*REQUIREMENT*
Within the records that follow, find every line containing the string "number". Copy those lines.

--- --- ---

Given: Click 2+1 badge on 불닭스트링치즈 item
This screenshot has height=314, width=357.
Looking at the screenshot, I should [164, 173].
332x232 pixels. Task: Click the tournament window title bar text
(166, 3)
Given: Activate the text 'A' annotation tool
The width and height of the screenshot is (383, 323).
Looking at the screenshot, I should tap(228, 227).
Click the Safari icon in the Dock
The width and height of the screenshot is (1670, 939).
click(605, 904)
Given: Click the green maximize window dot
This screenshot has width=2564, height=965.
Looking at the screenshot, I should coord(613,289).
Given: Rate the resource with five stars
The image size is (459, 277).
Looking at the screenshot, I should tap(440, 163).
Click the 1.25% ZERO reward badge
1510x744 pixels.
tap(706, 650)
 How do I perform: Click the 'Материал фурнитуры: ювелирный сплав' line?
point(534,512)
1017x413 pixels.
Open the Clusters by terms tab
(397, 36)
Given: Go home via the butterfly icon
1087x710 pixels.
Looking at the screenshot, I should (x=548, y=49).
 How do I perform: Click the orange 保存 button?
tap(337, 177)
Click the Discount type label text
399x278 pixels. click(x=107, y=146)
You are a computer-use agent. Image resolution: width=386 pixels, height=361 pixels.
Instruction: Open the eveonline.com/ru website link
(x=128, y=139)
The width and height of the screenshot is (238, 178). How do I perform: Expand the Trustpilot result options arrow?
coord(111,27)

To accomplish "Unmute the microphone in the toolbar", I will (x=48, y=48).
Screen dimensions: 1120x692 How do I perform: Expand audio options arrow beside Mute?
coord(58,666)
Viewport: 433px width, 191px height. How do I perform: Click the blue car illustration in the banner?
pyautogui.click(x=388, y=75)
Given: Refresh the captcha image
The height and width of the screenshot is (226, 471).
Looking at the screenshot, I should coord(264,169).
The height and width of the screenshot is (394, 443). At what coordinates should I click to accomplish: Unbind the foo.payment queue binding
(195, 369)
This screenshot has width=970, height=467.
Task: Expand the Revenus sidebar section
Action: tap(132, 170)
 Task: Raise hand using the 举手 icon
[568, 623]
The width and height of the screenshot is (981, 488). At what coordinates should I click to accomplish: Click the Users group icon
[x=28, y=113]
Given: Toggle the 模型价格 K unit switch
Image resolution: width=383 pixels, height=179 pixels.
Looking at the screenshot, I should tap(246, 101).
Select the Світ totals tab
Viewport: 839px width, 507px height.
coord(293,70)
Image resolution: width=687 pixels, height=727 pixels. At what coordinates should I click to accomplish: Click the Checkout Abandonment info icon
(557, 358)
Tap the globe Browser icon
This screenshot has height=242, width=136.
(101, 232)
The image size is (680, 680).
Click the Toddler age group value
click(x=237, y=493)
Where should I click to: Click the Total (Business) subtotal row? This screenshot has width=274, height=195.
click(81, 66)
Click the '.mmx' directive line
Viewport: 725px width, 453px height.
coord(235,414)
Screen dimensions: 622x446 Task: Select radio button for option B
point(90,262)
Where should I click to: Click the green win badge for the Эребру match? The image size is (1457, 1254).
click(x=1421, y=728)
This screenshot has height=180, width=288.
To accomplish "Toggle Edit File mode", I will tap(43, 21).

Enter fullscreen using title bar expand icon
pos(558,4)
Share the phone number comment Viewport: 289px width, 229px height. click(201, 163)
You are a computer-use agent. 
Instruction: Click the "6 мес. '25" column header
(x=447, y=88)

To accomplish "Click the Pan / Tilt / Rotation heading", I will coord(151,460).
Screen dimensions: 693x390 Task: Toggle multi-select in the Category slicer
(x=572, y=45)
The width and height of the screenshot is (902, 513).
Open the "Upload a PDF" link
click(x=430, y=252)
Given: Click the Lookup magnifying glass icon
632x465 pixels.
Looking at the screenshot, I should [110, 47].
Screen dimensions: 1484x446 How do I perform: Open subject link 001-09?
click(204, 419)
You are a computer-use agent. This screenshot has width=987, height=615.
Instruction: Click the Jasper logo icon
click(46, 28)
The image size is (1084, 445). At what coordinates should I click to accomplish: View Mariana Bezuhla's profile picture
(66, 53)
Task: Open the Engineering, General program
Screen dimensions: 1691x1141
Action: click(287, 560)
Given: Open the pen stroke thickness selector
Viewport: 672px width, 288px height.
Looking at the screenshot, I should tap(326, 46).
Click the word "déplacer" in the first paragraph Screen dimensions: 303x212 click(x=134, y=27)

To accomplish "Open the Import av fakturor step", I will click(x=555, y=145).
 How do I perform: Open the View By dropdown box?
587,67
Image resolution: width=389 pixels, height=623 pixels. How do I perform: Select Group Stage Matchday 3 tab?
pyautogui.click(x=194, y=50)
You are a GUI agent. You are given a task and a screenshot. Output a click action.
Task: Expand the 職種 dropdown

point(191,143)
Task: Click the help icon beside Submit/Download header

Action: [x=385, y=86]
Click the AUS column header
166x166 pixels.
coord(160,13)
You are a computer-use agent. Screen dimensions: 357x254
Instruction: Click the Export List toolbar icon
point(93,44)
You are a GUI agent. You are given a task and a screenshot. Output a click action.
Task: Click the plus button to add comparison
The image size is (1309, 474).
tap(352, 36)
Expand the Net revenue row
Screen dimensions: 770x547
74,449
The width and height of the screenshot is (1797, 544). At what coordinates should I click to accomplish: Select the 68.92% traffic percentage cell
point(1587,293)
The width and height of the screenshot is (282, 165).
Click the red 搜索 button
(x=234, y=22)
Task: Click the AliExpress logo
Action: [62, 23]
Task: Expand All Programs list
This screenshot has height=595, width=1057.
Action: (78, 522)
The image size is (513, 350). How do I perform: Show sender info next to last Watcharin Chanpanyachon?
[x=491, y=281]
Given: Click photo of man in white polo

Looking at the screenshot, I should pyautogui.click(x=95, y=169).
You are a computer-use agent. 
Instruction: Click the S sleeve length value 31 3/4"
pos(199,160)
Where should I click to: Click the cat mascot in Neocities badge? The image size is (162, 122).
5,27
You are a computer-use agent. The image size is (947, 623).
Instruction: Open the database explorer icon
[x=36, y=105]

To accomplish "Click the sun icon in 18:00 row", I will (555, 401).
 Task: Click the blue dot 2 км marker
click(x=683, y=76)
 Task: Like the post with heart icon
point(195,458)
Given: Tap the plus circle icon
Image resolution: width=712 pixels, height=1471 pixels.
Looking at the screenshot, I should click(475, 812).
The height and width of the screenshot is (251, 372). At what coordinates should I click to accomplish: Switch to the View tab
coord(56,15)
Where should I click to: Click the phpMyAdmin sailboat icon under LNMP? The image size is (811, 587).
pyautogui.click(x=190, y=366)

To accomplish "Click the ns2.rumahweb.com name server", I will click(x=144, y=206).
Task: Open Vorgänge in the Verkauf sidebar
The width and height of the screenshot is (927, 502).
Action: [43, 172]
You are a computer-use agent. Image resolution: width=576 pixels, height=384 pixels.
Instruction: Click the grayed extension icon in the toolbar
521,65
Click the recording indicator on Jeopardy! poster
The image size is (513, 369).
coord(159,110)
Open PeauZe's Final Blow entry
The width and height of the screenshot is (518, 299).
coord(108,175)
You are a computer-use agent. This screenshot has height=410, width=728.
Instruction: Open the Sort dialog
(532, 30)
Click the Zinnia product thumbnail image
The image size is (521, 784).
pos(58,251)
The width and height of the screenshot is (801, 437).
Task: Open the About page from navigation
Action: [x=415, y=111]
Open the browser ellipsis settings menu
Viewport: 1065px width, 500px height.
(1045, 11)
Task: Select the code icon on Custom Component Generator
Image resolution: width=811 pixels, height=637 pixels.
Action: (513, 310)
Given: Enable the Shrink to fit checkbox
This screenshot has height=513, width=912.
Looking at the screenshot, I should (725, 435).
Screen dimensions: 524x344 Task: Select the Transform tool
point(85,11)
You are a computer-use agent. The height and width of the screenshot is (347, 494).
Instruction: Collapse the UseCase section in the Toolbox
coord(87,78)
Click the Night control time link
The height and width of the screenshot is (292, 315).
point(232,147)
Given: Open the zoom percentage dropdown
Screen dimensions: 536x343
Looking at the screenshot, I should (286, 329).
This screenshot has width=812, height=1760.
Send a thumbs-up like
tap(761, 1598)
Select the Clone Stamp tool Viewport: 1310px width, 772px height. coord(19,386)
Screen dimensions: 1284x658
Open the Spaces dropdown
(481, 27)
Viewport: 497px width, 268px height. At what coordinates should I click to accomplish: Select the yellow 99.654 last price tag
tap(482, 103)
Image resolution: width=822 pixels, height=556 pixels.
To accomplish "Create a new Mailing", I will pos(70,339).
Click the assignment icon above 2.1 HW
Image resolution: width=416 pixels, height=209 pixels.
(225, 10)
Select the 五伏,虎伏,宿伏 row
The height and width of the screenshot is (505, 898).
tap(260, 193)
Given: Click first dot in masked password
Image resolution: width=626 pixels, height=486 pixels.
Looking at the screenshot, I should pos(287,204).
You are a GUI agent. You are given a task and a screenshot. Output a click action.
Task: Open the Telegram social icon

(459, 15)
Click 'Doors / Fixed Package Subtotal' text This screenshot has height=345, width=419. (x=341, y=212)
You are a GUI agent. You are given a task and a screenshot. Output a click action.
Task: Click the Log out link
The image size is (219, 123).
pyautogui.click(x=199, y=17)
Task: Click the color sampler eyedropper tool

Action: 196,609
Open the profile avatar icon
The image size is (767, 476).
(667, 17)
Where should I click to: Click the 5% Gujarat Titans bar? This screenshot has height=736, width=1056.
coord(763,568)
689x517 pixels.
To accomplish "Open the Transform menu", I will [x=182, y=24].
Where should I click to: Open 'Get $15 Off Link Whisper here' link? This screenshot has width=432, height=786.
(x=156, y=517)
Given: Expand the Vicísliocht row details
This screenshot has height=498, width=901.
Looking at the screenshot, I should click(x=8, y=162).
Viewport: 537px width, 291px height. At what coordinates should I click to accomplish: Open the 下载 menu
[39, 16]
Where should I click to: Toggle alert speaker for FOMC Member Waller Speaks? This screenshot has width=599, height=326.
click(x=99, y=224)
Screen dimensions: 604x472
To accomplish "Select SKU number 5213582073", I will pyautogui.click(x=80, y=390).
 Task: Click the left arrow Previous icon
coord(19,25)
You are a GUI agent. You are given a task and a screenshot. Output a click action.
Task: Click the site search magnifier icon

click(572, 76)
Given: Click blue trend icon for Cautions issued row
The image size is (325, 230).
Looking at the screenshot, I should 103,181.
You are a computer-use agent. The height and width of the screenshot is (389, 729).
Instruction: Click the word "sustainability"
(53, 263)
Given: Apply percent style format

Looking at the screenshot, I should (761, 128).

--- --- ---

*YOUR RESPONSE*
Share the phone number comment Viewport: 289px width, 229px height. click(201, 163)
To accomplish "Select SKU number 5213582073", I will pyautogui.click(x=80, y=390).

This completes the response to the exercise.